Apesar das objeções colocadas logo em 2010, quando a FIFA anunciou a sua escolha, nas últimas semanas tem sido especialmente contestada a realização do Mundial de futebol no Catar. As razões são múltiplas e persistentes, embora aqui deixe de parte as que têm uma natureza desportiva e as que se relacionam com casos de corrupção logo denunciados quando da escolha do local e da altura da prova. Centro-me antes em três questões de uma natureza política: a levantada pela caraterização do regime que governa aquele país do Golfo Pérsico, a que envolve a forma como os mais importantes responsáveis políticos nacionais a têm encarado e a que respeita ao modo como esta situação interpela a atividade e a consciência de quem se preocupa com os dilemas da «polis».
Em primeiro lugar, importa relembrar a forma como o Catar, governado por uma monarquia absoluta, graças ao petróleo e ao gás natural se tornou, de acordo com o FMI, o país mais rico do planeta, tendo sido visivelmente essa condição a condicionar a absurda decisão da FIFA. Deve também sublinhar-se o modo como, na construção dos estádios e infraestruturas, foi explorado trabalho semiescravo e sem condições de vida e de segurança, levando à morte de pelo menos 6.500 trabalhadores imigrantes e ao brutal sofrimento de muitos mais. Importa ainda notar, num mundo que se pretende mais inclusivo e igualitário, a forma como as mulheres ali são colocadas em lugar de subalternidade e como são perseguidas as pessoas que optam por comportamentos e sexualidades não conformes com a rigidez de um Islão ultraortodoxo.
Em segundo lugar, deve olhar-se a polémica sobre a forma como as principais figuras do Estado português anunciaram e prepararam deslocações ao Catar com o objetivo formal de apoiarem a seleção. Não se prevendo que esta se comportasse pior devido à sua ausência, não existindo ali uma comunidade nacional significativa, e não sendo também prioridade de política externa o estabelecimento de relações fraternas com o emirato, não se entende esta romaria a um Estado justamente contestado no plano dos direitos humanos. Os responsáveis máximos do Estado, do Governo e do Parlamento não poderiam ser impedidos de viajar em representação do país, mas tinham o dever de tomar a iniciativa pessoal de não ir. E nem precisariam fazê-lo através de declarações bombásticas, pois só o gesto definiria uma posição com significado público.
Em terceiro lugar, deve considerar-se de um modo crítico a forma exageradamente «soft» de fazer política que esta tripla iniciativa traduz.
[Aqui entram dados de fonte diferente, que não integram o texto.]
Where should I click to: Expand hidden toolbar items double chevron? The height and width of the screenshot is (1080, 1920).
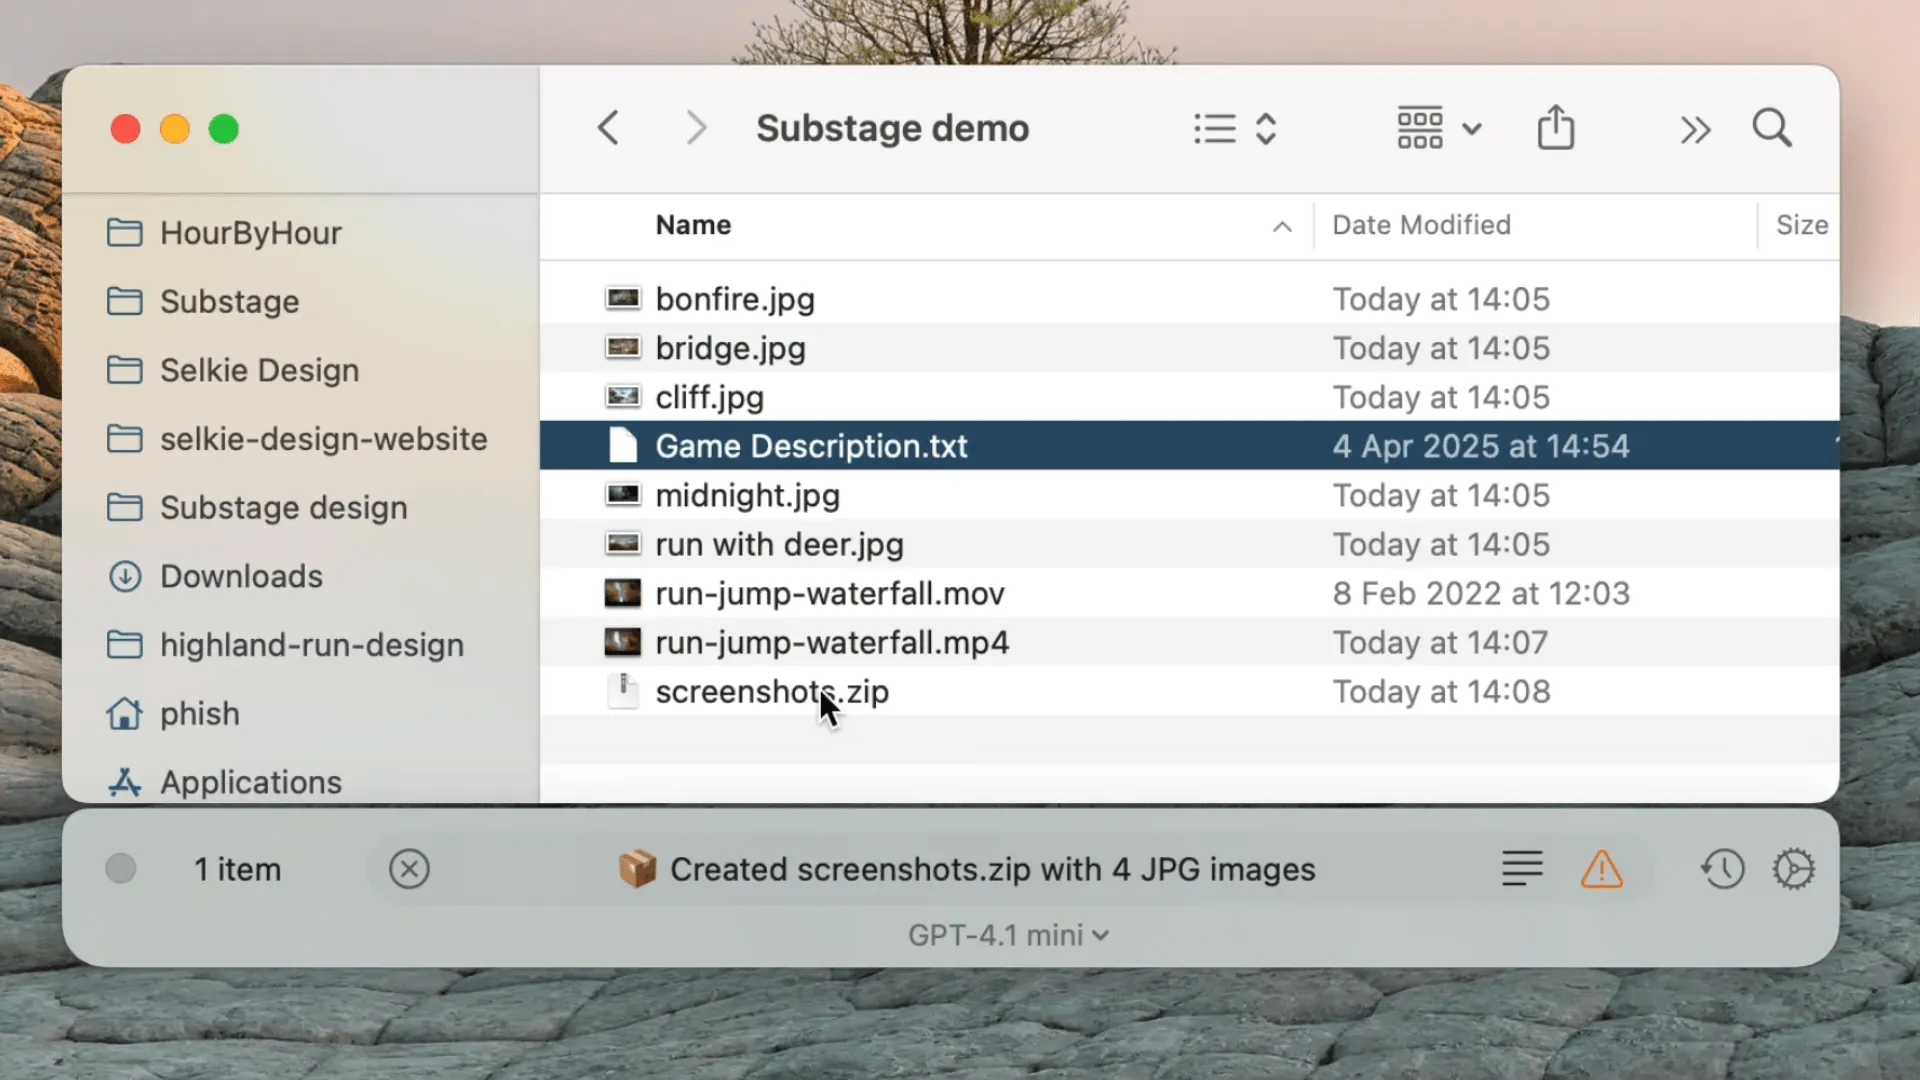1695,129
Junto de quem detém posições de poder e de representação, existem fatores que integram necessariamente forte dose de pragmatismo, associada à ponderação de escolhas e alianças, bem como à complexa atividade diplomática. Todavia, não pode tornar-se regra, ou uma prática dominante, o cuidado de o colocar sempre em primeiro lugar, transigindo-se para o efeito em princípios essenciais de ética e de defesa da democracia, trocados pela indiferença ou pela complacência. Perde-se então a ousadia, o nervo político, anulando o efeito de exemplo e deixando os cidadãos sem ter em que e em quem realmente acreditar.
A propósito do impacto deste Mundial e da forma como este coloca um problema que vai além do futebol, escreveu Teresa de Sousa no Público: «Como devem as democracias lidar com os países onde os direitos fundamentais não são respeitados? Quando a democracia está em “recessão” à escala global e quando grandes potências autocráticas ocupam um espaço cada vez maior na cena internacional, responder a esta questão não é fácil. As democracias, que são em geral os países mais desenvolvidos do mundo, não estão em condições de impor as suas regras e os seus valores aos outros, não se podem isolar dos outros, nem sequer isso teria alguma utilidade. Mas têm de defender os seus valores e os seus interesses sem cedências desnecessárias.» De outro modo, acrescento, as tiranias imporão as suas escolhas, transformadas em regras de um «novo normal».